Aim of the exercise: Copy out the items below with every "screenshot" swapped for "image" and nothing else changed. Leave the pictures out.

Record extracts:
--- --- ---

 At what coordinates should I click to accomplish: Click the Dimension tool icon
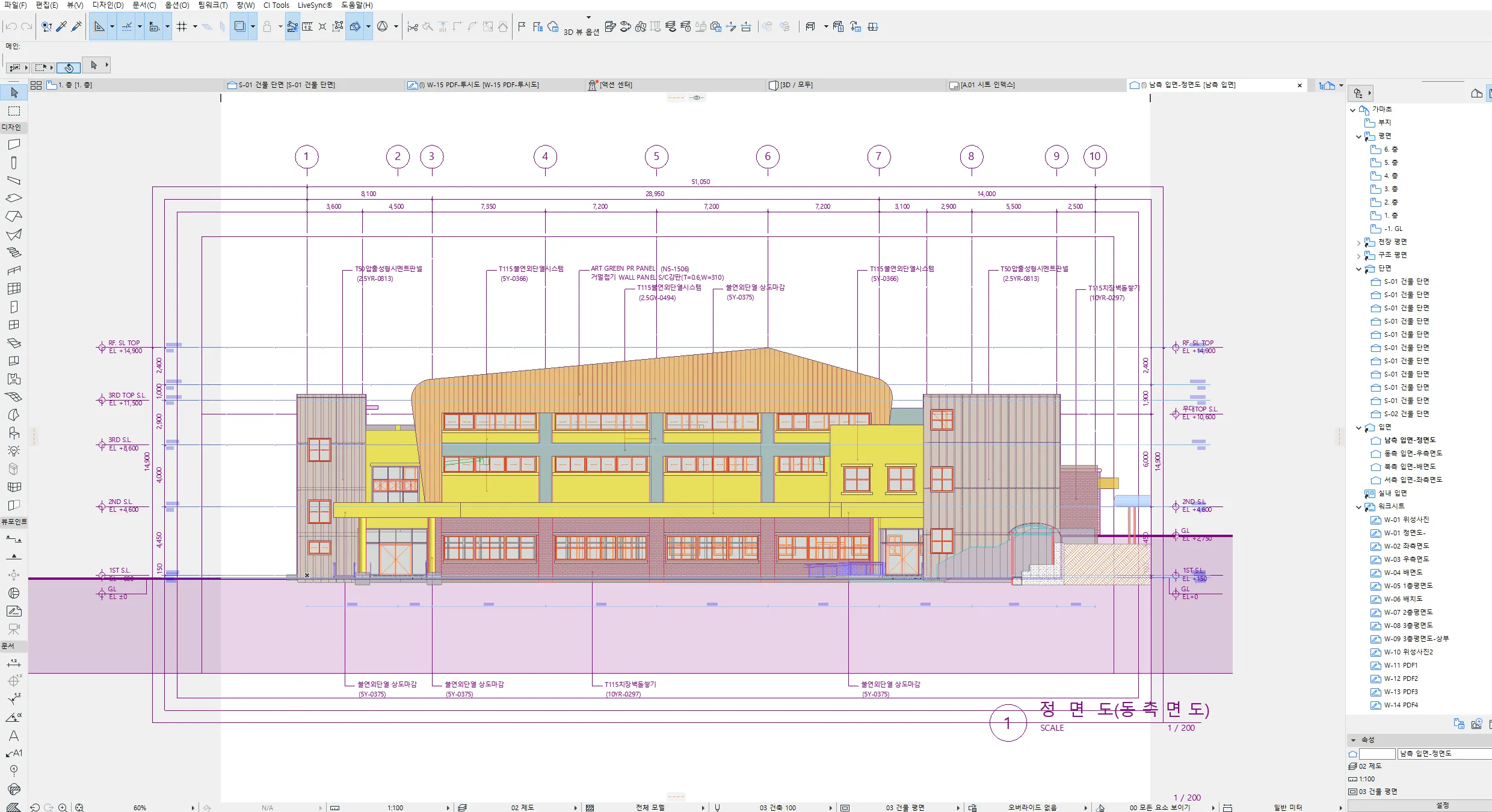tap(14, 663)
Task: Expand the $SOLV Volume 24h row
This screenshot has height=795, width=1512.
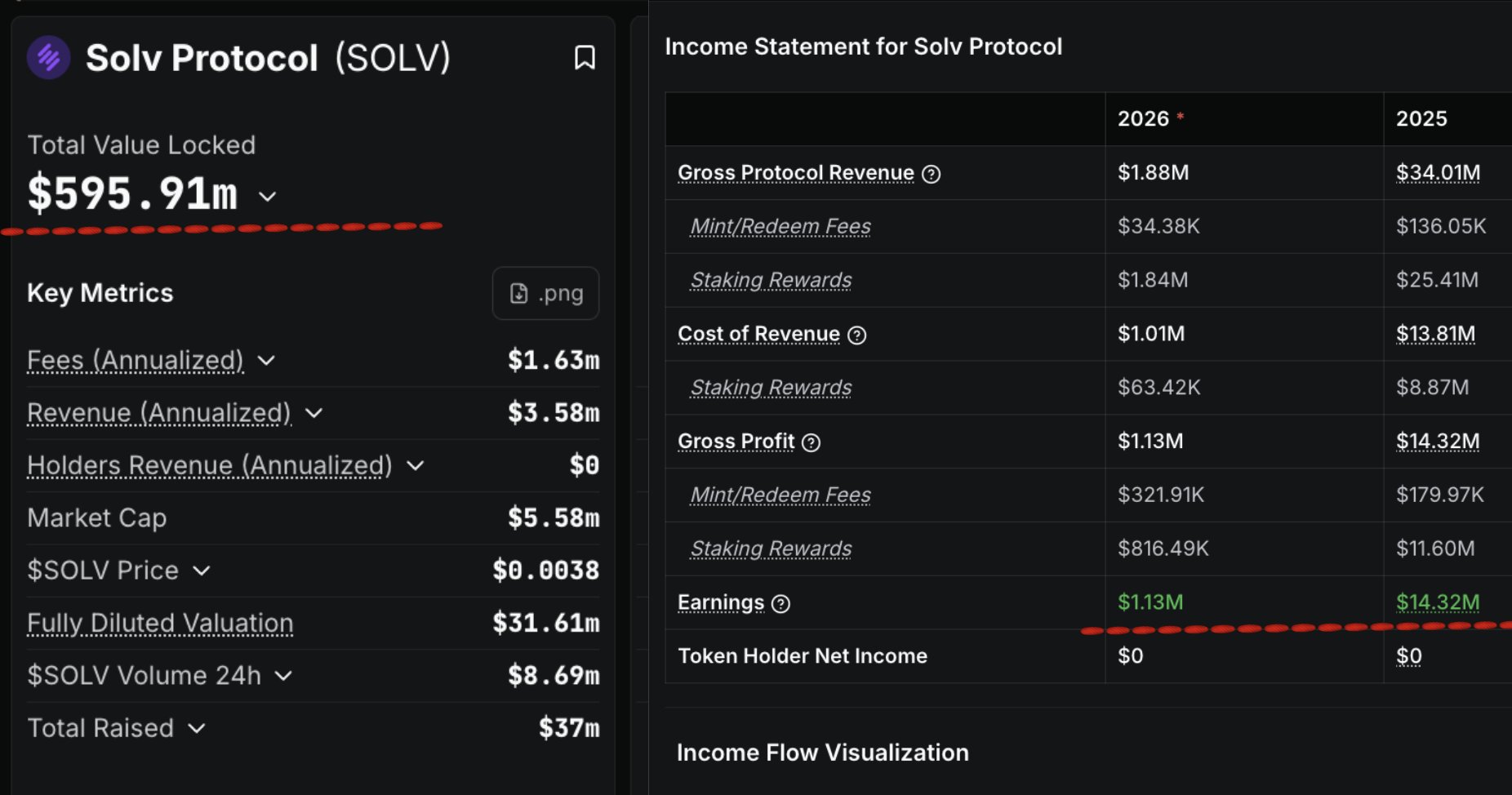Action: 283,676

--- --- ---

Problem solution:
 At what coordinates should I click to accomplish: Click the Dimension tool icon
tap(14, 663)
Task: Expand the $SOLV Volume 24h row
This image has height=795, width=1512.
Action: 283,676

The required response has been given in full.